Concorrenza, il Tar Liguria "salva" i limiti imposti dalla legge italiana all'autoproduzione di operazioni portuali
Il regime non contrasta con i principi eurounitari in tema di tutela della concorrenza e di libera circolazione delle merci
Il limite al diritto all' autoproduzione per l'esecuzione di operazioni portuali previsto dall'articolo 16, comma 4-bis, della legge 28 gennaio 1994 n. 84 (Riordino della legislazione in materia portuale), introdotto dal decreto legge 34/2020 (c.d. "decreto Rilancio"), non contrasta con i principi eurounitari in tema di tutela della concorrenza e di libera circolazione delle merci.
Difatti, dal tenore della norma ("Qualora non sia possibile soddisfare la domanda di svolgimento di operazioni portuali mediante le imprese autorizzate […] né tramite il ricorso a operazioni in regime di autoproduzione a condizione che sia dotata di mezzi meccanici adeguati [e] di personale idoneo, aggiuntivo rispetto all'organico della tabella di sicurezza e di esercizio della nave e dedicato esclusivamente allo svolgimento di tali operazioni"), si evince che la stessa risponde a "prioritarie" ragioni di sicurezza del lavoro.
La decisione
Lo ha stabilito il Tar Liguria con la sentenza n. 647 /2023 che ha respinto il ricorso avverso i provvedimenti con i quali l'Autorità di Sistema Portuale del Mar Ligure Occidentale -Genova aveva negato a una compagnia di navigazione l'autorizzazione ad avvalersi del personale imbarcato per lo svolgimento di operazioni portuali.

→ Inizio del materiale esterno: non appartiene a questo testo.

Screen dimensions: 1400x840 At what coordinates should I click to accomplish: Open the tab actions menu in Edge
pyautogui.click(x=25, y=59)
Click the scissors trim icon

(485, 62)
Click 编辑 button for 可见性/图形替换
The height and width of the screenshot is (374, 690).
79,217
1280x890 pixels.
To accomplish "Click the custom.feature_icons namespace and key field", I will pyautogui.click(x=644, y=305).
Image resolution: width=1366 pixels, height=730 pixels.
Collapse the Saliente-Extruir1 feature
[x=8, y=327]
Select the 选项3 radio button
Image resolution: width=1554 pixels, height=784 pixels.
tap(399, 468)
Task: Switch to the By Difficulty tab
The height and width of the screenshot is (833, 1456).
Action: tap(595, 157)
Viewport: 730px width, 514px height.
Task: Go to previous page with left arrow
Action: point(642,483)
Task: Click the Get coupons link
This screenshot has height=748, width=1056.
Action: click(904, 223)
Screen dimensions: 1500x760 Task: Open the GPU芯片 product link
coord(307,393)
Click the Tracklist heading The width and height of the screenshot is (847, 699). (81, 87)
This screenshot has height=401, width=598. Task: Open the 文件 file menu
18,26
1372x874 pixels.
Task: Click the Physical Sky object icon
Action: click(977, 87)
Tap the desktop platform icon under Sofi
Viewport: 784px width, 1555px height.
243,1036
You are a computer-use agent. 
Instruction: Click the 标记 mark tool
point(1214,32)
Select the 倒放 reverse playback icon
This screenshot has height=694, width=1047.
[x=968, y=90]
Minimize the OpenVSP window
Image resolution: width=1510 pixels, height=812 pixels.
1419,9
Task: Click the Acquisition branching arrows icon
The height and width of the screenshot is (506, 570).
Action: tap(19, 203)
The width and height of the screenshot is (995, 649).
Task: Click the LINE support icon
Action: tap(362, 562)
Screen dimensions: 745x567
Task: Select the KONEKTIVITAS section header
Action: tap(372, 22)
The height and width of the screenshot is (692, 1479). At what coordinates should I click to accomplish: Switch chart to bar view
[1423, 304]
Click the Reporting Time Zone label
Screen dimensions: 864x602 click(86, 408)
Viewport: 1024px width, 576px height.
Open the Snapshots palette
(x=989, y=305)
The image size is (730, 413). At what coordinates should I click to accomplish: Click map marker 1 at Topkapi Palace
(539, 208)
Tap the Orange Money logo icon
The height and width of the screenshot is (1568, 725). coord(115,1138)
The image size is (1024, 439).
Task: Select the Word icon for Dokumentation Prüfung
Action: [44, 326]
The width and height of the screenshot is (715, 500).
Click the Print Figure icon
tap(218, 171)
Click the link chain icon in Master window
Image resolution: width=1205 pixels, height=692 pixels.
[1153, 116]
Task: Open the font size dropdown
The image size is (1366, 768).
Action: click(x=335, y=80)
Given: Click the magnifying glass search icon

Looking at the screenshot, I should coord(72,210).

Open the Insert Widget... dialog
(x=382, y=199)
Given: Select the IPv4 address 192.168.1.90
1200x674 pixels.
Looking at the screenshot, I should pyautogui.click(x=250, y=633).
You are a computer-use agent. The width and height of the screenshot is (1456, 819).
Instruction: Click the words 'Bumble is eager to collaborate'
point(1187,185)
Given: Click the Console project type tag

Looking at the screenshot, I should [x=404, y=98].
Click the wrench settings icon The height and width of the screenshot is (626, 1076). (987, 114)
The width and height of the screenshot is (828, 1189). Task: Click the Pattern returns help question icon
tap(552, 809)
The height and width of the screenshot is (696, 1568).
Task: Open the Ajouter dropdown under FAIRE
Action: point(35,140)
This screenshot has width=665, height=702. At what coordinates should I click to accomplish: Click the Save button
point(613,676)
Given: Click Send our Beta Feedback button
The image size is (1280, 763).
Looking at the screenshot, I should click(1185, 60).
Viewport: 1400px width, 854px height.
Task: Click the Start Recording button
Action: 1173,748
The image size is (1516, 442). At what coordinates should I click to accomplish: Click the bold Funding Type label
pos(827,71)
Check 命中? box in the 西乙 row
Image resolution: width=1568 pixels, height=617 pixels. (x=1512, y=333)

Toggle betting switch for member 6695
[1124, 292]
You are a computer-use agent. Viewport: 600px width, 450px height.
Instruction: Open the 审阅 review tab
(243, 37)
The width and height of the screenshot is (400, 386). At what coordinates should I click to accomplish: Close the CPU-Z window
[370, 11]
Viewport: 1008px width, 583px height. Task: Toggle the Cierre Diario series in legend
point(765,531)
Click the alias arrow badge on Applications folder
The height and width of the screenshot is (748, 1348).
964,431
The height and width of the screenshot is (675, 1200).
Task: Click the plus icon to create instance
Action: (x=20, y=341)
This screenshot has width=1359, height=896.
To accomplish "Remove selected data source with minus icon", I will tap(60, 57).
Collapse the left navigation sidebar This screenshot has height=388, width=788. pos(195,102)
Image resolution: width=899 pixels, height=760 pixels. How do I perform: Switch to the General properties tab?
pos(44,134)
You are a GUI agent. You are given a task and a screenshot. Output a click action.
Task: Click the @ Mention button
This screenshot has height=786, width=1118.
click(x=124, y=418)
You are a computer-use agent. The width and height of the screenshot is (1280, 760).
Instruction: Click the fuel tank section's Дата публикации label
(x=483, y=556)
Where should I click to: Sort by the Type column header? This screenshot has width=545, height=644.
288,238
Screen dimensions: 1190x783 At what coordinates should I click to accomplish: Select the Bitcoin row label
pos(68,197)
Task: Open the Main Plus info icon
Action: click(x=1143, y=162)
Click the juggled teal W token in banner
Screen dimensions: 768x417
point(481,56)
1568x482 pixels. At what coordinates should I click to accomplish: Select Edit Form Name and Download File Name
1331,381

La ricorrente aveva sostenuto che la norma in questione avrebbe dovuto essere disapplicata per contrasto con la sentenza n. 179/1991 della Corte di giustizia dell'Ue che ha dichiarato l'incompatibilità con il Trattato Cee delle norme italiane (articoli 110 e 111 del Codice della navigazione) che riservavano lo svolgimento delle operazioni portuali alle compagnie o ai gruppi portuali e imponevano alle imprese operanti negli scali marittimi di avvalersi esclusivamente delle maestranze costituite dalle compagnie/gruppi portuali.
Tesi che non ha colto nel segno.
Il Tar ha ritenuto la normativa previgente non equiparabile al citato articolo 16, comma 4- bis, atteso che il limite all'autoproduzione ivi previsto è valido "nei casi in cui non sia possibile ricorrere ad imprese autorizzate ovvero ad imprese o agenzie per la fornitura di lavoro portuale temporaneo".
Motivo per il quale tale norma "non determina una posizione dominante insuscettibile di essere scalfita dalla concorrenza potenziale".
Considerazioni conclusive
La pronuncia contrasta con la sentenza del Tar Sicilia di Palermo n. 3557/2022 secondo cui "non esiste alcuna preclusione normativa all'esercizio delle operazioni e dei servizi portuali in regime di autoproduzione".
Fermo restando che dello stesso avviso è l'Autorità garante della concorrenza e del mercato (Agcm). Basta citare la segnalazione parlamentare AS n. 1893 del 23 giugno 2023 con cui l'Antitrust ha proposto alle Camere e al Governo di sostituire il comma 4-bis dell'articolo 16 della legge 84/1994 con il seguente:
"4-bis La nave è autorizzata a svolgere le operazioni in regime di autoproduzione a condizione che:
a) sia dotata di mezzi meccanici adeguati;
b) sia dotata di personale idoneo;
c) sia stato pagato il corrispettivo e sia stata prestata idonea cauzione".
Ciò in considerazione del fatto che la norma vigente:
- ha limitato il diritto all'autoproduzione delle operazioni portuali, " rendendola un'opzione meramente residuale […] possibile solo laddove nel porto di attracco non vi siano le necessarie attrezzature o maestranze";
- subordina il ricorso all'autoproduzione a una serie di "gravosi" requisiti, tra cui il possesso da parte del vettore marittimo di personale idoneo aggiuntivo rispetto all'organico della tabella di sicurezza e di esercizio della nave, che deve essere dedicato "esclusivamente" allo svolgimento di tali operazioni;
-non tiene conto che l'impiego di personale aggiuntivo comporta costi supplementari per il vettore marittimo, che rischiano di rendere "antieconomico" il ricorso all'autoproduzione.